JN751, W/Cdr Roland P. Beamont, DSO, DFC & bar, CO of No. 150 Wing, RAF Station Bradwell Bay, Great Britain, April 1944

Roland Prosper Beamont was born on August 10, 1920 in Enfield in the County of Middlesex, and aviation captured his imagination at an early age. In 1939, he underwent pilot training and was assigned to No. 87 Squadron, equipped with Hurricanes, where

he flew during the Battle of France and Battle of Britain. From May 1941, he served with No. 79 Squadron, and in December of the

same year, on completion of his tour, he joined the Hawker factory as a test pilot. In June 1942 he joined No. 56 Squadron flying

Typhoons. Subsequently, he was assigned to No. 609 Squadron equipped with the same type as its CO in October 1942. In mid-May 1943, Beamont returned to Hawker, where he took part in trials of the Typhoon and its successor, the Tempest. In February

1944, he was named CO of No. 150 Wing, made up of No. 3, 56 and 486 Squadrons intended to be equipped with the Hawker Tempest. One of the perks of being a Wing Commander was to be allowed to use one´s initials for an aircraft code. W/Cdr Beamont

made use of this privilege and his personal Tempest carried the letters R and B. Beneath the windscreen on the right side of the

fuselage was the Wing Commander insignia.

JN751, W/Cdr Roland P. Beamont DSO, DFC & bar, CO of No. 150 Wing, Newchurch, Great Britain, June 1944

In May 1944, No. 150 Wing was deemed operational, although only Nos. 3 and 486 Sqn were equipped with Tempests, while No. 56 Sqn

had to wait for them until late June 1944 and used the Spitfire Mk. IXs in the interim. The Tempests of No. 150 Wing were tasked with air

cover over the battlefield and attack enemy ground targets at the time of the invasion. Starting from mid-June, the situation changed,

as the protection of southern England from V-1 attacks emerged as a priority and the Tempest was the most suitable aircraft for the

task. At the end of September 1944, the entire unit led by Beamont moved to liberated Europe. On October 12, Beamont´s aircraft was hit

by flak and due to a damaged radiator, the pilot had to belly-land it behind enemy lines.
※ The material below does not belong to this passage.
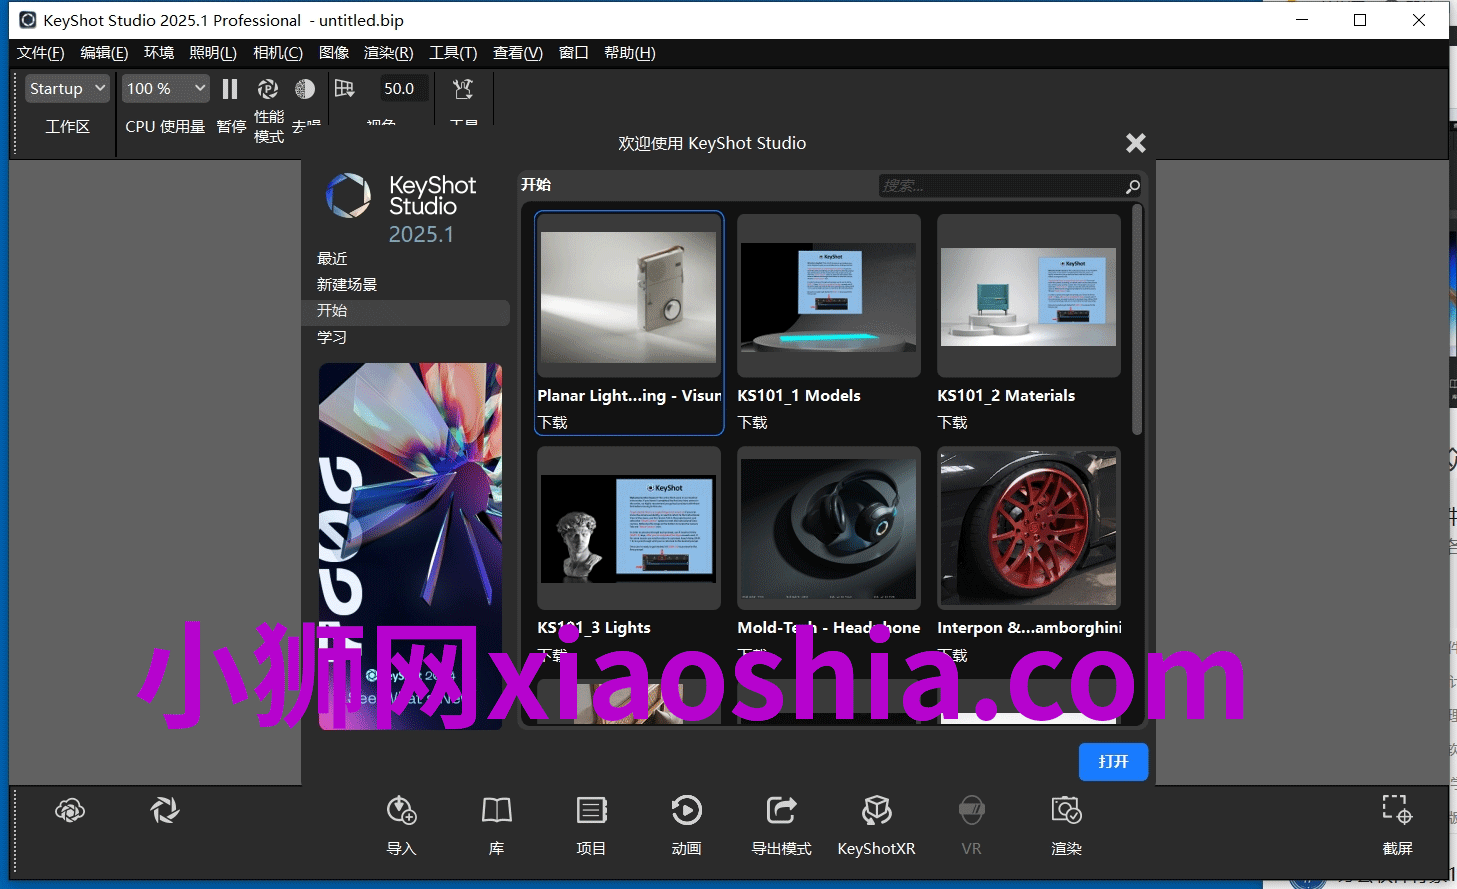Open the 导入 (Import) tool
Viewport: 1457px width, 889px height.
pos(400,822)
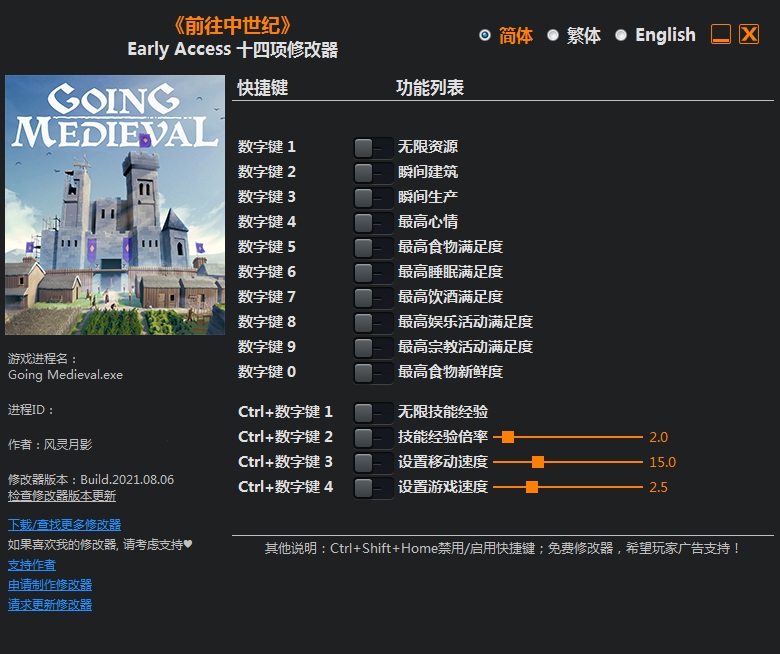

He spent the remainder of the war in captivity.

Over the course of the Second World War, Beamont claimed nine kills and in July 1944 was awarded a bar to his DSO in recognition

of his successful leadership of the Tempest wing which had destroyed more than 600 V-1s (32 by Beamont himself). After the war, he

continued as a test pilot and flew, among others, the Meteor, Vampire, Canberra, Lighting and the, most notably, the impressive TSR-2.

He retired in August 1979 and died on November 19, 2001. Two days before the invasion of Europe, Beamont's aircraft received the prescribed “Special Markings” - 18-inch wide black and white stripes encircling the rear fuselage and wings.